(Pixel coordinate grounding data)
-- Opening Marker --

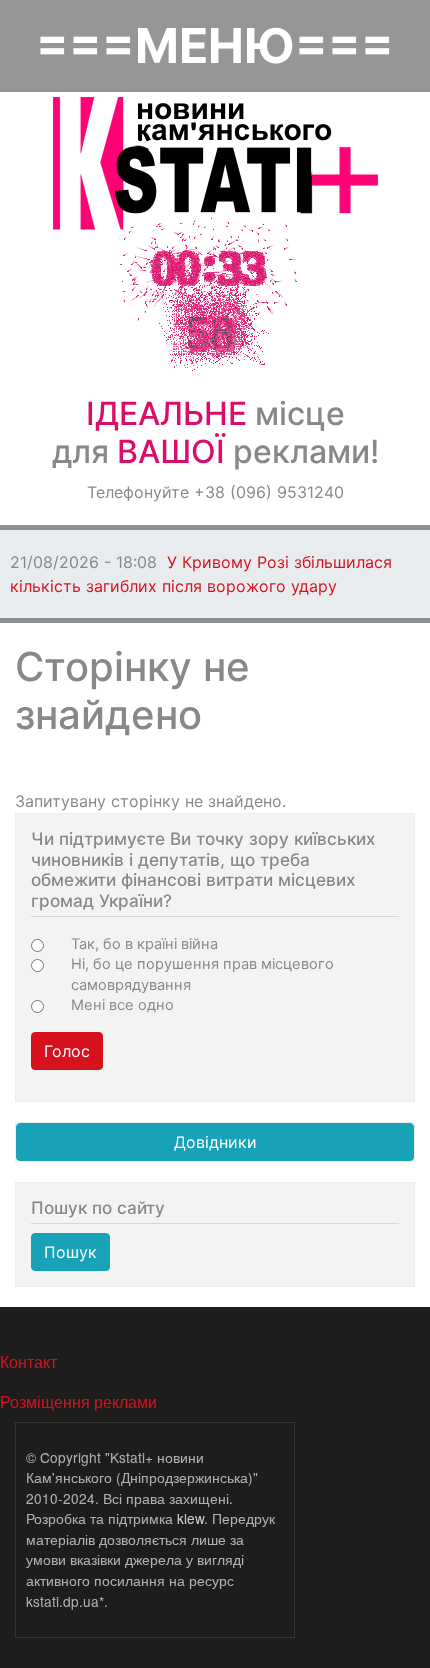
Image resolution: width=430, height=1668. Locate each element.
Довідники (215, 1142)
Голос (67, 1051)
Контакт (28, 1361)
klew (190, 1518)
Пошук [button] (70, 1252)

-- Closing Marker --

#### Task directions:
Each entry above needs to be restated without a single word changed; skip the images.

#### Solution for this exercise:
Image resolution: width=430, height=1668. Locate each element.
Довідники (215, 1142)
Голос (67, 1051)
Контакт (28, 1361)
klew (190, 1518)
Пошук [button] (70, 1252)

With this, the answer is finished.